**SOURCE EXTRACT:**
— Begin —
April 2026 Programming — KB Pentathlon & Hyrox Block
A month of kettlebell strength and conditioning, low-intensity cardio, gym work, and Hyrox capacity — built around autoregulation and two concrete benchmarks.
Every month I write my programming on a single side of A4 and stick it on the fridge. April's sheet is a kettlebell-heavy block pointed at two benchmarks, with a deliberate bias toward staying in the game: daily movement, autoregulated intensity, and a rotation that's easy to keep up when life gets busy.
This post is the long-form version of that crib sheet — what I'm doing, why, and how I'll know it's working.
The two benchmarks
Goals are easy to write and hard to measure. I'm only tracking two numbers this month:
- Calories in a 30-minute bike. Simple, repeatable, brutally honest about where my aerobic fitness sits.
- Reps of a double 20 kg clean & press in a single session. The KB pentathlon headline lift — volume here is the shortest path to a better total.
Everything else in the plan exists to move those numbers. If a session doesn't support one of them, it's cool-down or it's cut.
— End —
**YOUR TASKS:**
1. Copy out the entries word for word, from the line with "Identify the location of 'Hardware'." to the line with "This screenshot has width=1456, height=819. Describe".
2. Pick up the April training post right after its last sentence and keep writing it.
The April training post has no connection to the entries that come after it.

**DATA FOR THIS TASK:**
— Begin —
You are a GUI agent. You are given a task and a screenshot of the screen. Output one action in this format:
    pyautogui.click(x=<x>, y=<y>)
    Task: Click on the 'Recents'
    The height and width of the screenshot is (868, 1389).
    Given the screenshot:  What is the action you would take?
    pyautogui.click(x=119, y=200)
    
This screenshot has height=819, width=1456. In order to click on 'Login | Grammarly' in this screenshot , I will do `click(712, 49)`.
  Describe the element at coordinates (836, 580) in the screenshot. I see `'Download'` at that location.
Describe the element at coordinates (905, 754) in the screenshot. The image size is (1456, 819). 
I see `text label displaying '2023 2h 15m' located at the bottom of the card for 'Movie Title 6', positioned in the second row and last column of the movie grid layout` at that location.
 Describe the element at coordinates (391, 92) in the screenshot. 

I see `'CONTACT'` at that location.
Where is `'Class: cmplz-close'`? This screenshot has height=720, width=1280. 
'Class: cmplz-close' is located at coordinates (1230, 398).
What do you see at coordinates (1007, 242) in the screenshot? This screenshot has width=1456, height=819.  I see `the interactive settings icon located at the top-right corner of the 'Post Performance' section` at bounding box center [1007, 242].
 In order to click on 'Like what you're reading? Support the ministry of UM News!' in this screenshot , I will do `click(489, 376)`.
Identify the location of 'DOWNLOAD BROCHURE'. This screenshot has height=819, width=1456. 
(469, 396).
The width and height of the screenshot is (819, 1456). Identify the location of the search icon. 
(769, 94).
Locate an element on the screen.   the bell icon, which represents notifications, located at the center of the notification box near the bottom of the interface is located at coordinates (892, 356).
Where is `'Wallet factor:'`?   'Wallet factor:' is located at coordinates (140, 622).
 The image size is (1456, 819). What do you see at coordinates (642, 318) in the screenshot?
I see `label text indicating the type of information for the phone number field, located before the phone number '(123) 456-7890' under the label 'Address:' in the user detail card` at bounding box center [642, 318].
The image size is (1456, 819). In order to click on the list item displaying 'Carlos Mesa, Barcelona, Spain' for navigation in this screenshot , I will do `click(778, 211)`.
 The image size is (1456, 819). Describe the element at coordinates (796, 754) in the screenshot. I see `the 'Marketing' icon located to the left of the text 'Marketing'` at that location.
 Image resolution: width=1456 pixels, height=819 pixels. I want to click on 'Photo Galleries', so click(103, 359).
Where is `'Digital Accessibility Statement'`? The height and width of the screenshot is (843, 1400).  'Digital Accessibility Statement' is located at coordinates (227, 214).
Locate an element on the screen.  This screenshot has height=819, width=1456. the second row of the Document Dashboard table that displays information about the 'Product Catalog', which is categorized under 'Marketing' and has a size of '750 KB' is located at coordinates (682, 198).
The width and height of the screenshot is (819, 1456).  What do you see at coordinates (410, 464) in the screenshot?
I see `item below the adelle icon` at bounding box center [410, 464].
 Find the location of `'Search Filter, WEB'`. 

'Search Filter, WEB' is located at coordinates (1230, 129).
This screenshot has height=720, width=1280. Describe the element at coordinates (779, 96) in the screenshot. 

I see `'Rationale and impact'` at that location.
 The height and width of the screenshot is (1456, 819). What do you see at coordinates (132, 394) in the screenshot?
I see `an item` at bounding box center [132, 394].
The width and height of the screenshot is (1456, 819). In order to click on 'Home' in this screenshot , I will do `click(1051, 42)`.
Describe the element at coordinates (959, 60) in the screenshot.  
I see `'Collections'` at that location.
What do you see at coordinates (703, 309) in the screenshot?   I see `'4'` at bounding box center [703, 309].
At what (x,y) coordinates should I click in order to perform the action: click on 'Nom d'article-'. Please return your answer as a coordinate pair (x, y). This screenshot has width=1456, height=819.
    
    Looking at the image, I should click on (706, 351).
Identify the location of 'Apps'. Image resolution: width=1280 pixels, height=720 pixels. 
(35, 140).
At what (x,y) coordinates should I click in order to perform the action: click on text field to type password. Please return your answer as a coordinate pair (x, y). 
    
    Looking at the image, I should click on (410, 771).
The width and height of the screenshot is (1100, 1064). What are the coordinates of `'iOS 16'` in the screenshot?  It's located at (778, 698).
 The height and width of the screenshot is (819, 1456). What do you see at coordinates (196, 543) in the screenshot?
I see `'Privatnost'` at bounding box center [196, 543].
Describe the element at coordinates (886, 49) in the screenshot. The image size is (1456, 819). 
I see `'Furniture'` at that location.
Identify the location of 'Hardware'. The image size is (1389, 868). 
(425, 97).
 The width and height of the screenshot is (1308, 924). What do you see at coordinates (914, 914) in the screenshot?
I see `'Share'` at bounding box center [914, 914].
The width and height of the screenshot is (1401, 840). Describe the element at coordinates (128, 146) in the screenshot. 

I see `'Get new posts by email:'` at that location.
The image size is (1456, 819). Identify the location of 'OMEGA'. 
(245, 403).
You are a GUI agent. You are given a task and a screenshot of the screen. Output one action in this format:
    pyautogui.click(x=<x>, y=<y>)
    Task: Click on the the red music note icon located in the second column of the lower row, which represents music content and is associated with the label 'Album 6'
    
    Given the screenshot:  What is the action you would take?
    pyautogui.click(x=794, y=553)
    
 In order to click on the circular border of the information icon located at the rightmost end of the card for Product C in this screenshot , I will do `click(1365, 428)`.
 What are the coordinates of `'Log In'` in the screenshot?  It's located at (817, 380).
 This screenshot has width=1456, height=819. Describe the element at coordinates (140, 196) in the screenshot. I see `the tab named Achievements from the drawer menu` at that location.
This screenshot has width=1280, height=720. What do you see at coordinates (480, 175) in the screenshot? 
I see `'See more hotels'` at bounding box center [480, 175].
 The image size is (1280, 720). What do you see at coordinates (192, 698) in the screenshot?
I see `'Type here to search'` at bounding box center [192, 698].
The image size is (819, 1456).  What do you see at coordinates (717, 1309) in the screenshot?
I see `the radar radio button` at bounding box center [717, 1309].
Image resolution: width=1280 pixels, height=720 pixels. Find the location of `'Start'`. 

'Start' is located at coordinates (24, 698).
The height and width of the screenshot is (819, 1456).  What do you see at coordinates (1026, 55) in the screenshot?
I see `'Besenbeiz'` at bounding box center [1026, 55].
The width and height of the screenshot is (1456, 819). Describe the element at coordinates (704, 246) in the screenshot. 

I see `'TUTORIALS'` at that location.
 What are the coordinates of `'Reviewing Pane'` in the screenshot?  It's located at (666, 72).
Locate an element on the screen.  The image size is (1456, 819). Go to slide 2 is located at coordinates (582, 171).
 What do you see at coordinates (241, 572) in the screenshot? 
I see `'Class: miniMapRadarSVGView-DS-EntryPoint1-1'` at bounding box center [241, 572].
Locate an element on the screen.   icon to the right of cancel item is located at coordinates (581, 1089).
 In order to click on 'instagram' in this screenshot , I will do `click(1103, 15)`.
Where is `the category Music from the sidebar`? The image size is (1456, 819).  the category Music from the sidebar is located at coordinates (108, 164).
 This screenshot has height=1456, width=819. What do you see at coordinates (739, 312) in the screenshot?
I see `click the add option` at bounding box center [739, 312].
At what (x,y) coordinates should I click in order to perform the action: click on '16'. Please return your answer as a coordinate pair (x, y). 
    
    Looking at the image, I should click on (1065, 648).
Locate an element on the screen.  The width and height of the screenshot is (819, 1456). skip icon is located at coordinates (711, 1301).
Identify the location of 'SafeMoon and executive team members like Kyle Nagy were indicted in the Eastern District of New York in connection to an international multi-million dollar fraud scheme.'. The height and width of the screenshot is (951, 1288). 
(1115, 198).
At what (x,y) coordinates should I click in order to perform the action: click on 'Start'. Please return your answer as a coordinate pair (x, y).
— End —
**REPLIES:**
1.
Identify the location of 'Hardware'. The image size is (1389, 868). 
(425, 97).
 The width and height of the screenshot is (1308, 924). What do you see at coordinates (914, 914) in the screenshot?
I see `'Share'` at bounding box center [914, 914].
The width and height of the screenshot is (1401, 840). Describe the element at coordinates (128, 146) in the screenshot. 

I see `'Get new posts by email:'` at that location.
The image size is (1456, 819). Identify the location of 'OMEGA'. 
(245, 403).
You are a GUI agent. You are given a task and a screenshot of the screen. Output one action in this format:
    pyautogui.click(x=<x>, y=<y>)
    Task: Click on the the red music note icon located in the second column of the lower row, which represents music content and is associated with the label 'Album 6'
    
    Given the screenshot:  What is the action you would take?
    pyautogui.click(x=794, y=553)
    
 In order to click on the circular border of the information icon located at the rightmost end of the card for Product C in this screenshot , I will do `click(1365, 428)`.
 What are the coordinates of `'Log In'` in the screenshot?  It's located at (817, 380).
 This screenshot has width=1456, height=819. Describe the element at coordinates (140, 196) in the screenshot. I see `the tab named Achievements from the drawer menu` at that location.

2.
Goals for the block
- Be active every day — even if "active" means ten minutes of mobility.
- Improve my KB pentathlon numbers (long cycle C&P is the priority).
- Reduce my Hyrox time.
- Train consistently and injury-free.
- Use autoregulation to moderate effort. Some days the session on paper isn't the session your body wants.
The autoregulation piece is the one I keep re-learning. The crib sheet doesn't prescribe weights or RPE targets — it prescribes categories of work. On a good day that's a heavy C&P ladder; on a tired day the same slot becomes iron cardio with a lighter bell. Same category, different output.
The rotation
Five kinds of session, cycled based on feel rather than a fixed day-of-week split:
- Kettlebell strength & conditioning — clean & press ladders, cleans-into-squats (5-4-3-2-1).
- Kettlebell conditioning — EMOMs and iron cardio at lower intensity.
- Low-intensity cardio — a long run or bike in zone 2. Rounds out everything else.
- Gym strength — the stuff kettlebells can't do well: hack squats, lat pulldowns, dips, heavy lunges.
- Hyrox work capacity — one or two stations at a time, alternating EMOMs or timed repeats.
The split deliberately isn't "push/pull/legs". It's modality — the movement patterns rotate through the week without me having to think about it, and the low-intensity days pick up whatever the high-intensity days left behind.
The session template
Every session, regardless of rotation slot, runs the same five phases. I skip or extend any of them based on how I feel and how much time I have.
- Mobility — cat-camel, sun salutation A with a low-lunge rotation.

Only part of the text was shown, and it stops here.